# To do
Could you reproduce every record below exactly, excluding all pictures?

★ ★ ★ ★ ★

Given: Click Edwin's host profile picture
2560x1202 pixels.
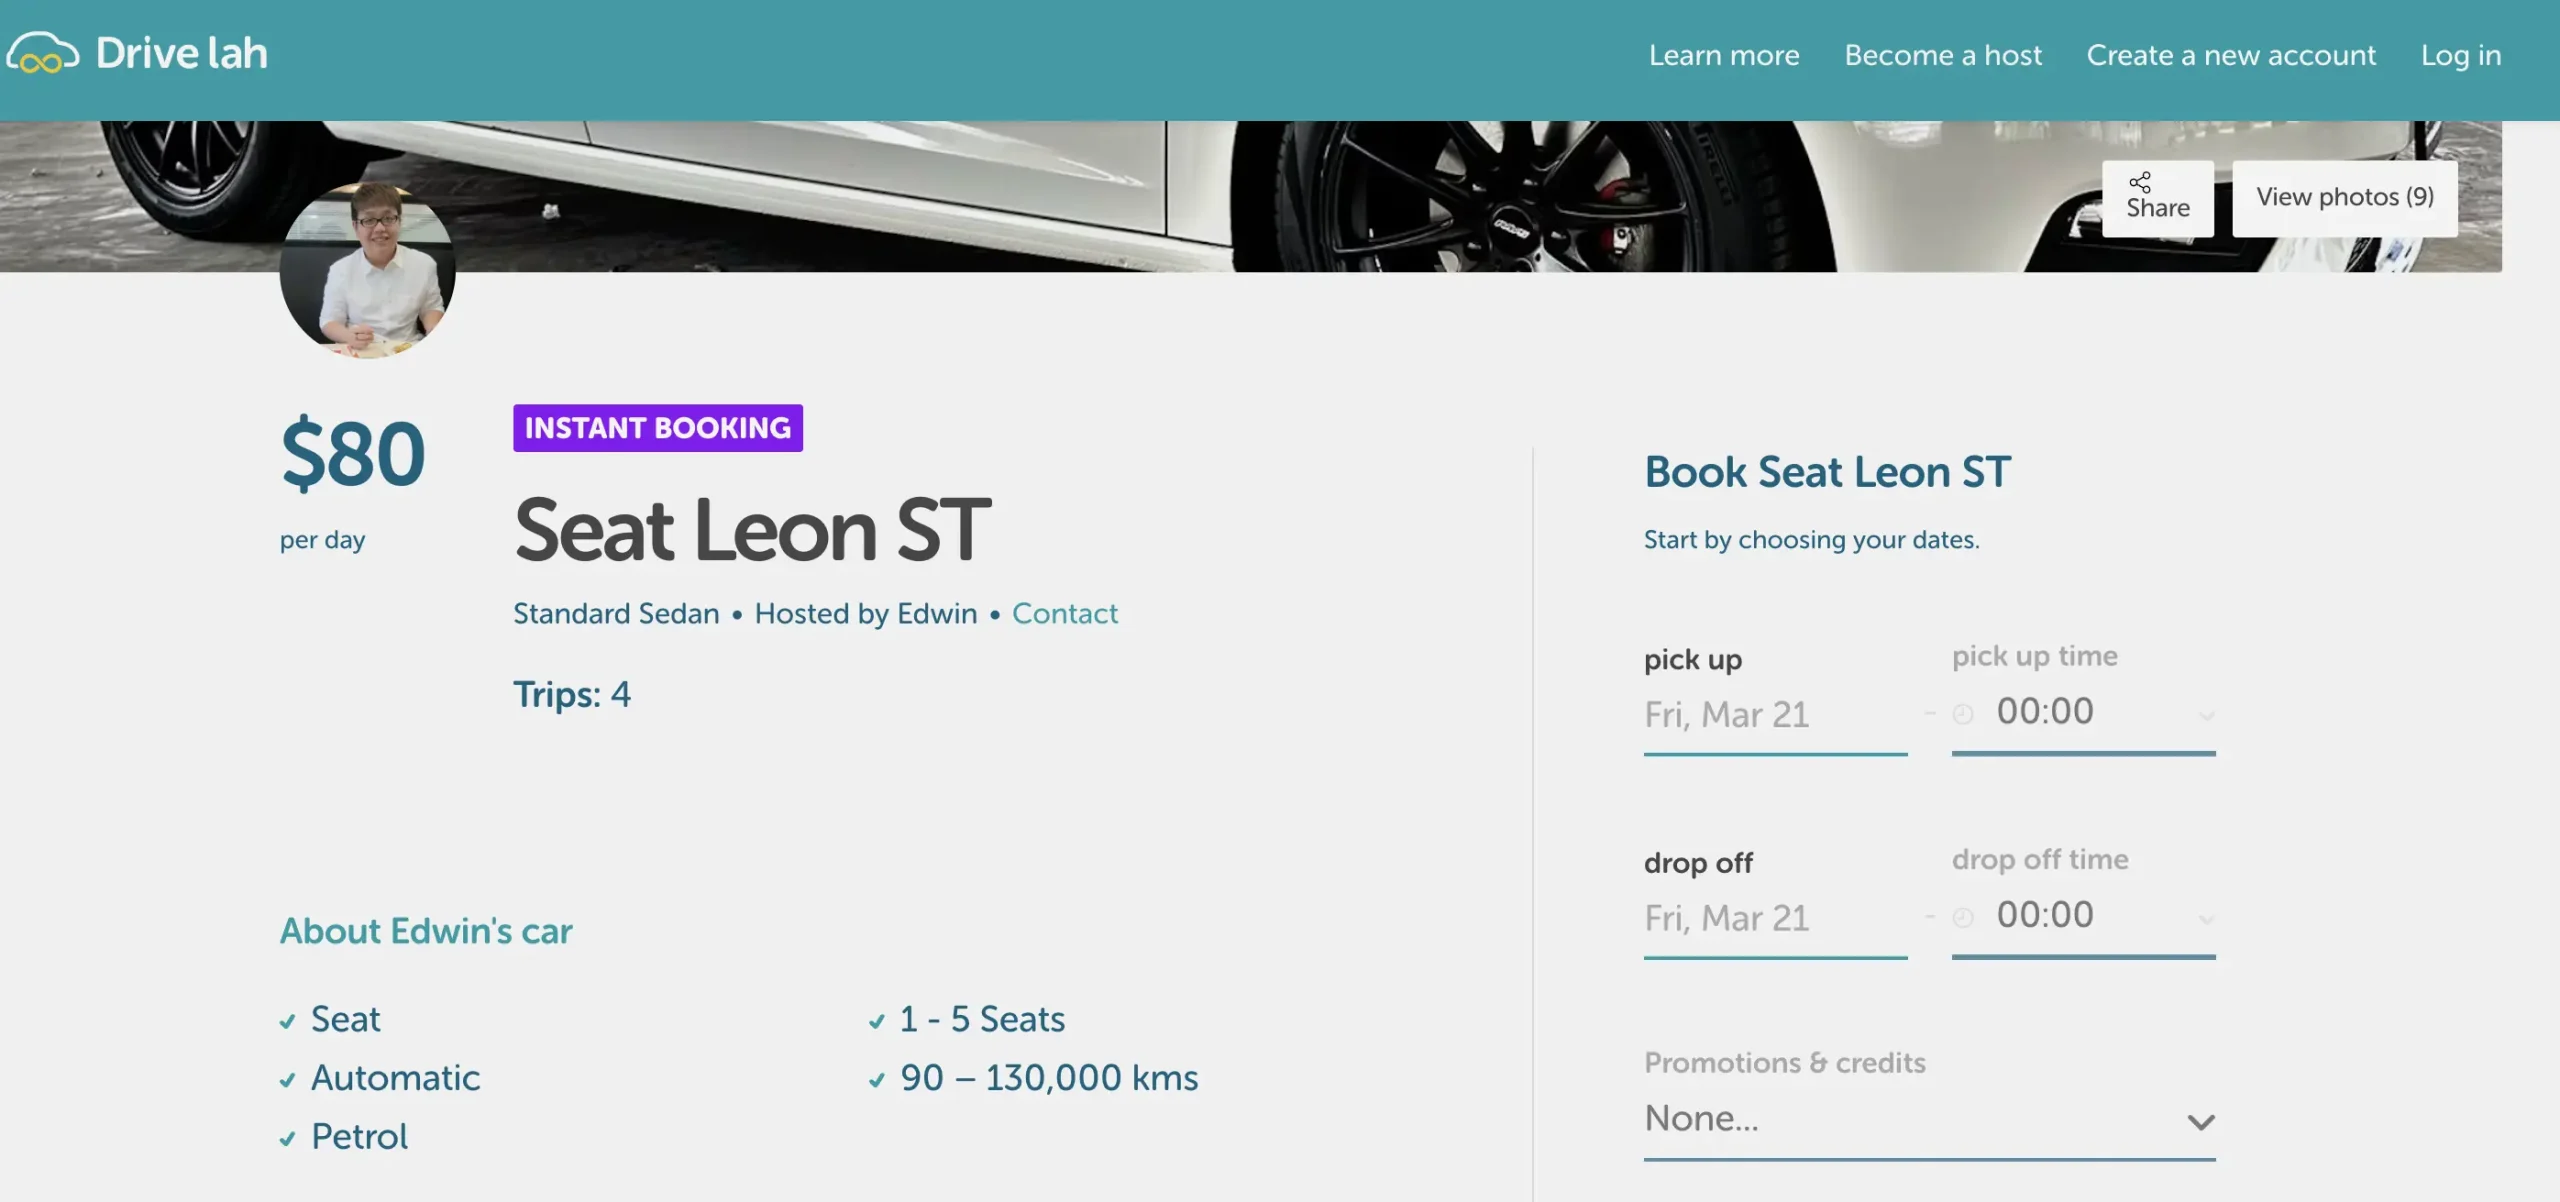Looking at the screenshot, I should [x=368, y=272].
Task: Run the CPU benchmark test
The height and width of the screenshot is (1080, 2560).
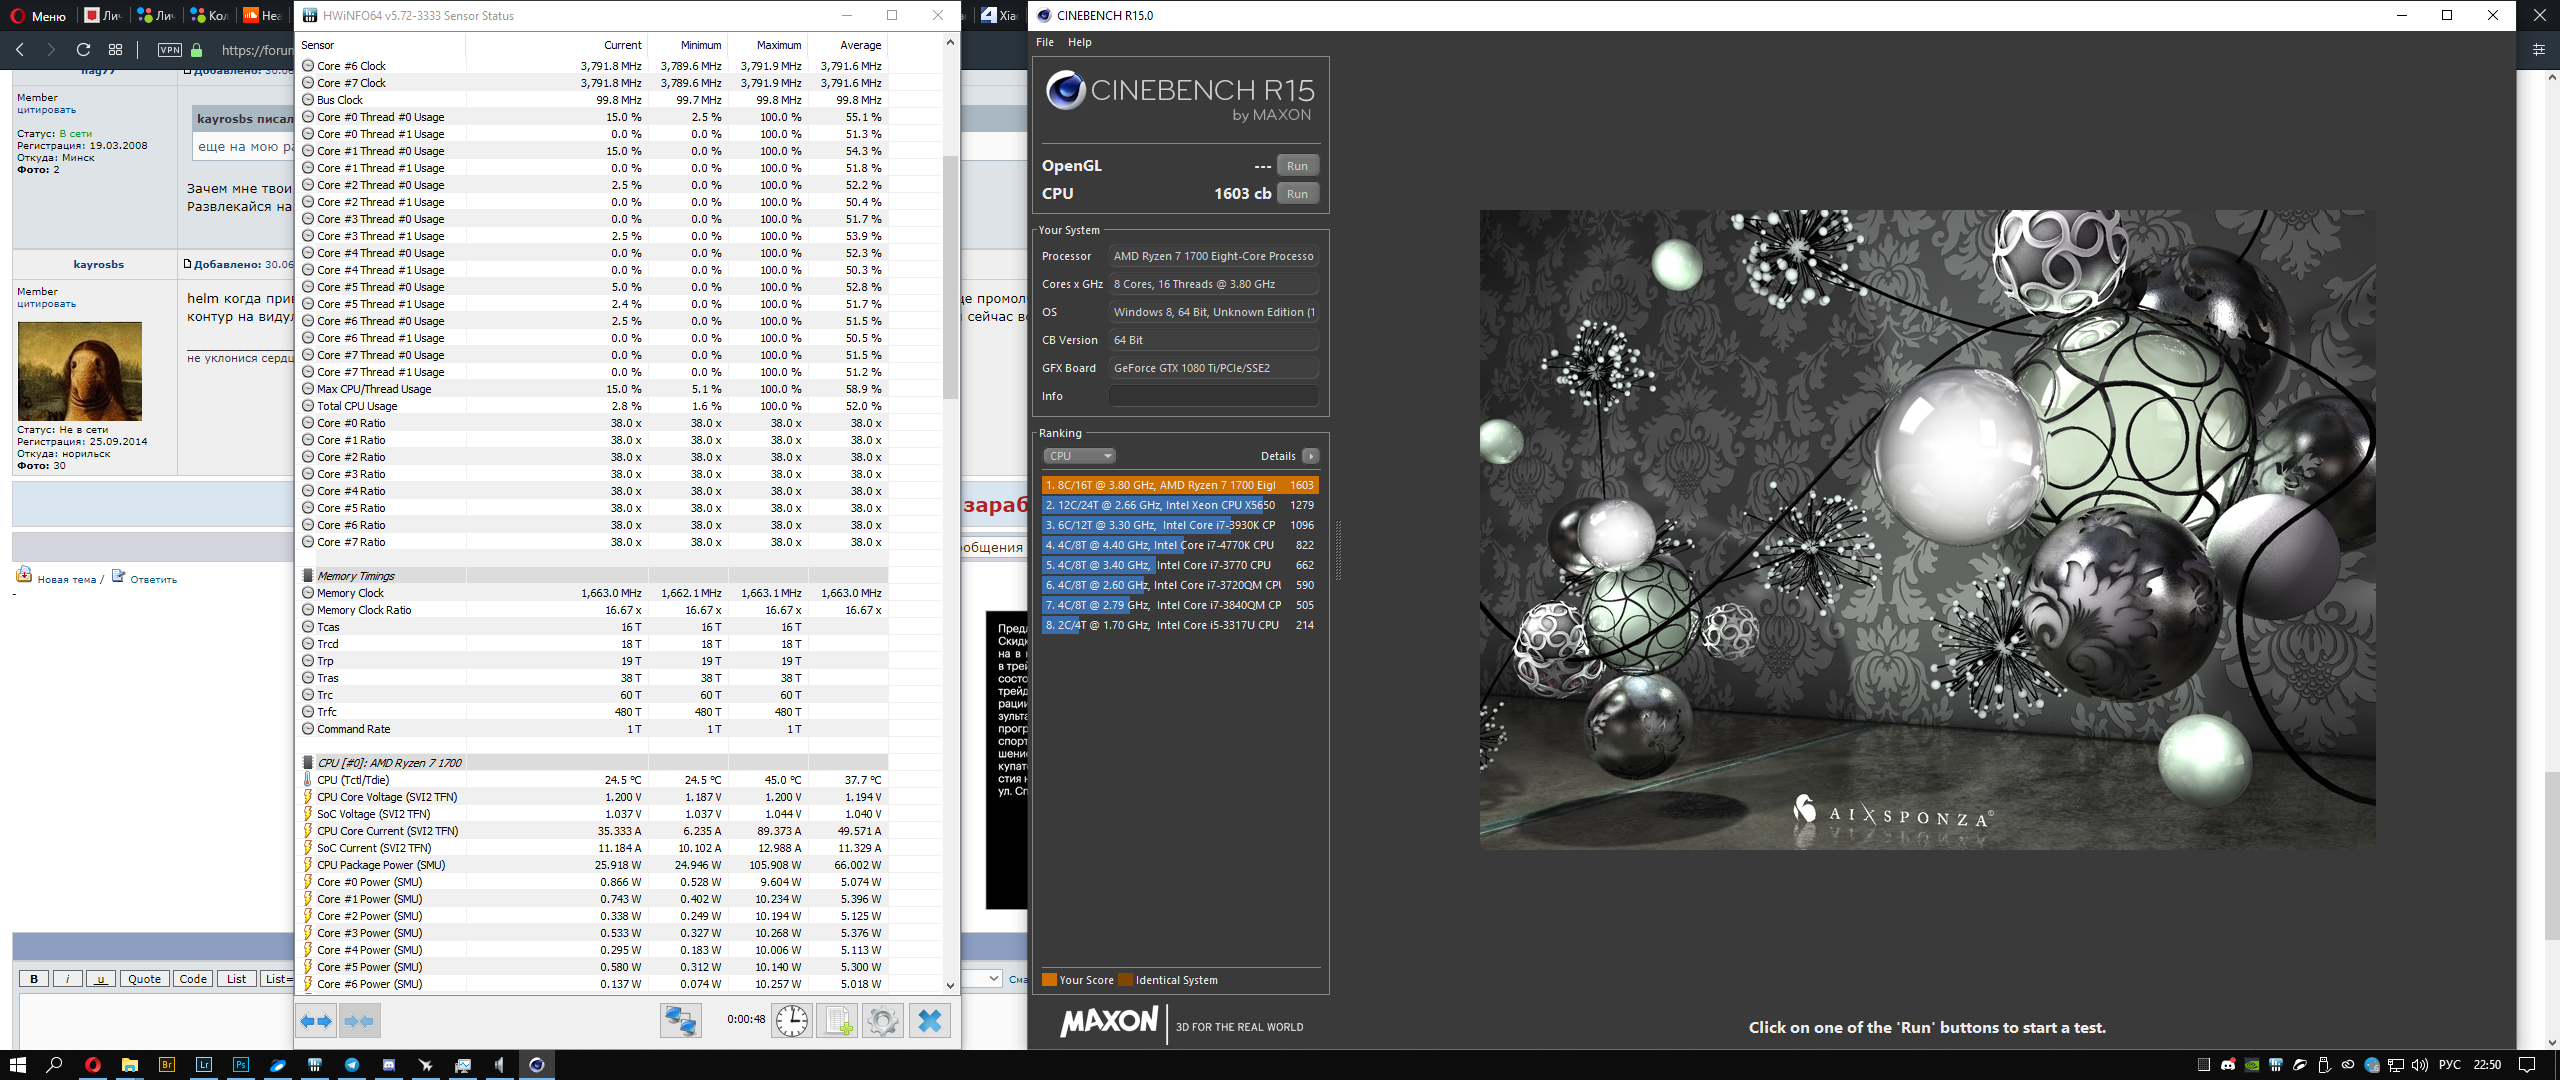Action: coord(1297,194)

★ ★ ★ ★ ★

# Solution below
Given: Click Edwin's host profile picture
2560x1202 pixels.
Looking at the screenshot, I should [x=368, y=272].
Task: Run the CPU benchmark test
The height and width of the screenshot is (1080, 2560).
Action: coord(1297,194)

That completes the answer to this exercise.